Piglet, there is nothing i can say that hasnt already been said, so i'll repeat it lol

Your friend is either doing this consiously or sub consiously but either way its cruel, it may be jealousy as others have said but a friend of mine use to do it to me all the time, it is subconsious for her as she would never be horrid on purpose. I was always her 'fat friend', it was comforting to her. Now im losing weight and im not the fat friend anymore part of her doesnt like it so she will make a comment which makes me feel awful and then i'll binge and be the fat friend again!!

This time round i am 10lb away from my 1st target and no-one is going to stop me.

You have to go back to group, you just HAVE TO. Not only will it be a spiral if u dont but you will be missing out on vital support, if you have a gain, they will be there to support you and help you get back on track and you will know where you stand.

If you give up now what will happen? You'll put on what you have lost, you wont be happy and in a few months you'll think why did i give up? and you'll have to start again. Then your friend will have been right. Currently your friend has made a comment - i can guarantee you its not bothering her right now, she'll be carrying on as usual.

Think of christmas, if you lose 1lb a week and lose a stone by then. Can you imagine her face!! Can you imagine how great you'll feel? Think how fantastic it'll be proving her wrong and anyone that thinks like her.

You know SW, you know how it works and you know what your doing.

Keep up the hard work and do all of us here replying to you proud!! Were all behind you huni - all the way!!!

xxxx
 
If there was a smiley that cried from having a warm happy feeling I would be using it here and now..... I was going to stay in bed and get someone else to take the children to school but then I dragged my (large) sorry arse out of bed and did it myself.... after all its not their fault..... and since then I have been sitting on the driveway in my car afraid to come in the house.... afraid of what I would end up eating..... I had that sinking feeling inside..... its all or nothing with me and I keep thinking of how I managed to be good with all the stress of last week with my boy and how week I really must be cos one person saying stuff managed to totally knock the wind out of my (large) sails.
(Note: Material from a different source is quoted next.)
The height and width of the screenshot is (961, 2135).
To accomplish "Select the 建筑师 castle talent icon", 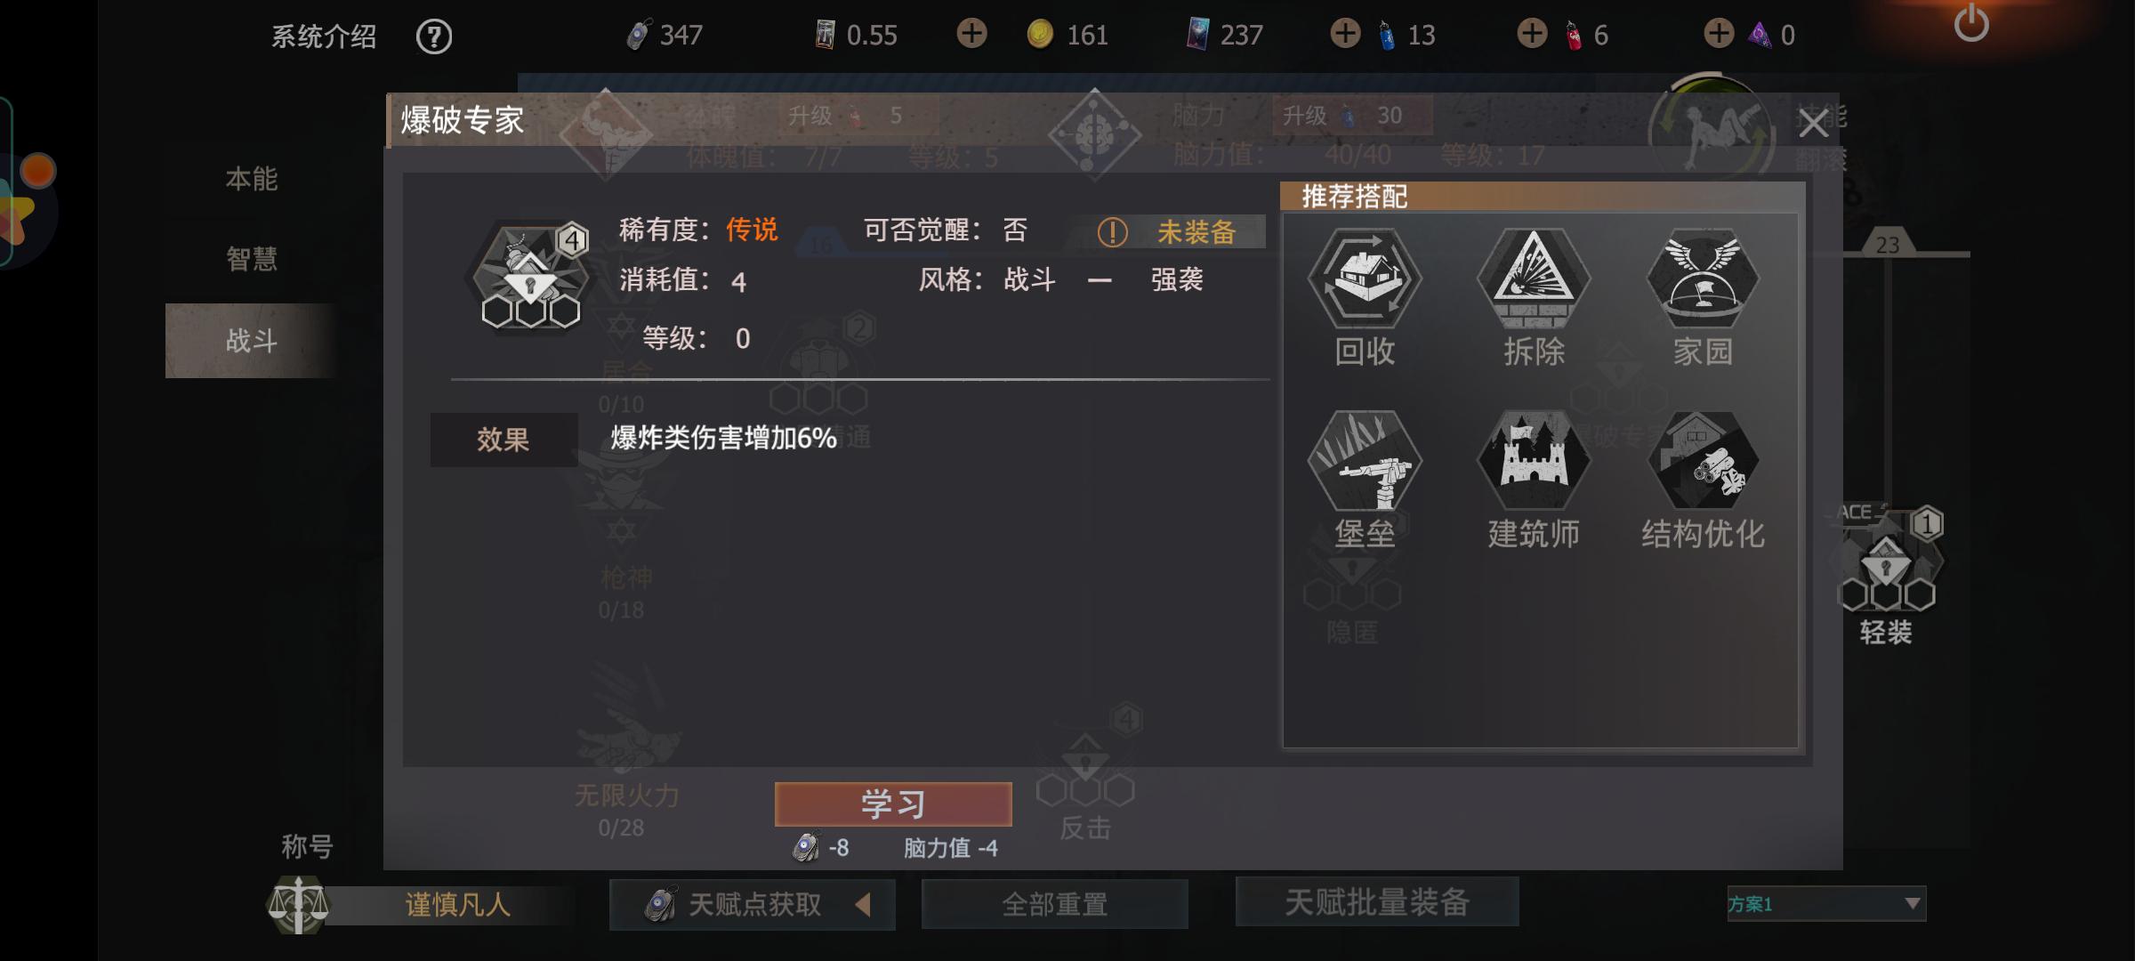I will pyautogui.click(x=1534, y=461).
If I came inside I would eat.... I just knew it.....then I thought about this place and decided to take a look...... OMG you have all just completely blown me away.... literally.... I have just sat here and read your replies and cried.... not sad crying but that feeling you get when you realise that these people care. I just cant ever thank you all enough.... a thank you or a rep just doest express enough how grateful I am to ALL of you for taking the time to write and say everything you said..... without you all I know where I was heading.... but although I feel emotionally fragile I feel mentally strong..... and that's because of you guys! Ok now I'm crying again.... I just love you all so must for helping me and not letting me throw it all away cos that is what I would have done. I'm glad I posted it last night now, after I posted it I went straight to bed and regretted posting it cos I felt embarrassed, I never expected the response I got it feels like a great big wave of support THANK YOU ALL xxxx
 
i didnt see your post last night as i too had fallen off the wagon big time yesterday! so i want to thank you very much for posting that as i have too been motivated to start again this morning from reading all of your lovely replys..... how great is this place? :)

ignore what your friend has said and have faith that SW does work regardless of eating potatoes or not, look at how much weight you have lost so far...youve done fantastically well ((hugs)) so dont let this one blip send you off track permanently. Eat as much superfree foods as you can until WI and you miht even get a loss, i know that happened to me last week.... i fell of the wagon again lol and had mcdonalds and chocolate and was over my syn count for the week but i followed success express for the 2.5 hays up to WI and i lost 1lb!!!! so it can be done.